### Excerpted passage
We first argue in "Behavioural computer interaction" section why behavioural sciences are the desired place to look for models of human behaviour and social influences which impact the interaction of humans with the new technology. We identify important differences between a rational agent model and an empirical model of human behaviour, while providing a brief review of relevant literature related to the idea of complementing rational models with empirical data about human behaviour. Then in "A reference model for BCS" section we propose the Bella–Coles–Kemp model as an abstract model to anchor our discussions in BCS. "Behavioural and social aspects of humans and technology" section is the first of the two main sections of the paper where we identify several aspects of human behaviour that influence interaction with technology, and which we think are good to start modelling and using in automated reasoning and IT development tools. We briefly review relevant literature and provide an overview of psychological phenomena that affect human-technology interaction. In "Modelling for behavioural computer science" section we discuss various aspects of modelling and how these can best be applied to the notions identified in "Behavioural and social aspects of humans and technology" section while having the goal to be combined with computer science models. In "Conclusion" section we conclude and point to immediate future research, as well as reiterate the societal domains in which BCS may have the most impact. The concept of Behavioural Computer Science has already been presented, in a more restricted form, in the conference paper [21]. Here we provide more details, arguments, and examples, including more recent and matured views than what appeared in the short paper [21].

### Written instruction
Reproduce the outline of the Behavioural Computer Science paper word for word, from start to finish. The listing is not needed.

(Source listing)
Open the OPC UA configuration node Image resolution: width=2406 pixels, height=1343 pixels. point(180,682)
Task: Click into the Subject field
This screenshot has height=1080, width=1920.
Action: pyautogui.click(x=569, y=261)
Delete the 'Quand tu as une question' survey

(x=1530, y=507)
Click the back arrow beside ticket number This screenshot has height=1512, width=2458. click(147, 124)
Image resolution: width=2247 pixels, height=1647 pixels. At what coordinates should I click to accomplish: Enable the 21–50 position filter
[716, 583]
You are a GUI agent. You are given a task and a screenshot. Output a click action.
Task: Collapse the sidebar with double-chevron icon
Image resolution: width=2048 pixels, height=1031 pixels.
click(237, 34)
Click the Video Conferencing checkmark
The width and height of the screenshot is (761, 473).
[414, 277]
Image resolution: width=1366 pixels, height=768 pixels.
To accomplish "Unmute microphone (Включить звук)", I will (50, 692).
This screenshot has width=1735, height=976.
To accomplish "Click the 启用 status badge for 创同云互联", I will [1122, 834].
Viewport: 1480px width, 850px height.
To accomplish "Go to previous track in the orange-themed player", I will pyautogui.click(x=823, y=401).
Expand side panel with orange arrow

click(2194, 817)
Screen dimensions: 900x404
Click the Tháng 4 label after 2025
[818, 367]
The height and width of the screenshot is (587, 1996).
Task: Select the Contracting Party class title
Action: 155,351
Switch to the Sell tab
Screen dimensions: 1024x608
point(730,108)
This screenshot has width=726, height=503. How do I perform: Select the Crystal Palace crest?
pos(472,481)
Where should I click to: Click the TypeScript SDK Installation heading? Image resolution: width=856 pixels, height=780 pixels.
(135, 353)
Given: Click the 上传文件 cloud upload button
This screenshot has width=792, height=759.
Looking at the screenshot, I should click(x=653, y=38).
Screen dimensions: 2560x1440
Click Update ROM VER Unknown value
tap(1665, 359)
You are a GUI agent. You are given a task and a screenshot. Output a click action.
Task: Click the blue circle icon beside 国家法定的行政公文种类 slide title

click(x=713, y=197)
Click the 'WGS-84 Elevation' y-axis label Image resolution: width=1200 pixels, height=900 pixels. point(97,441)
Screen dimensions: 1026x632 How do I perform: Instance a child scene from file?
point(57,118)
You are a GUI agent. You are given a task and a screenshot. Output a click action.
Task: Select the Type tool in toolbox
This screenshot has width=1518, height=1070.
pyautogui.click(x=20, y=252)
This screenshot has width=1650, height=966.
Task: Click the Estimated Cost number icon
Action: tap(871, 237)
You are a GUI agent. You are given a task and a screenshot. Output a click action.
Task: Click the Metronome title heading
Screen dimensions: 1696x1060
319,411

### Written solution
We first argue in "Behavioural computer interaction" section why behavioural sciences are the desired place to look for models of human behaviour and social influences which impact the interaction of humans with the new technology. We identify important differences between a rational agent model and an empirical model of human behaviour, while providing a brief review of relevant literature related to the idea of complementing rational models with empirical data about human behaviour. Then in "A reference model for BCS" section we propose the Bella–Coles–Kemp model as an abstract model to anchor our discussions in BCS. "Behavioural and social aspects of humans and technology" section is the first of the two main sections of the paper where we identify several aspects of human behaviour that influence interaction with technology, and which we think are good to start modelling and using in automated reasoning and IT development tools. We briefly review relevant literature and provide an overview of psychological phenomena that affect human-technology interaction. In "Modelling for behavioural computer science" section we discuss various aspects of modelling and how these can best be applied to the notions identified in "Behavioural and social aspects of humans and technology" section while having the goal to be combined with computer science models. In "Conclusion" section we conclude and point to immediate future research, as well as reiterate the societal domains in which BCS may have the most impact. The concept of Behavioural Computer Science has already been presented, in a more restricted form, in the conference paper [21]. Here we provide more details, arguments, and examples, including more recent and matured views than what appeared in the short paper [21].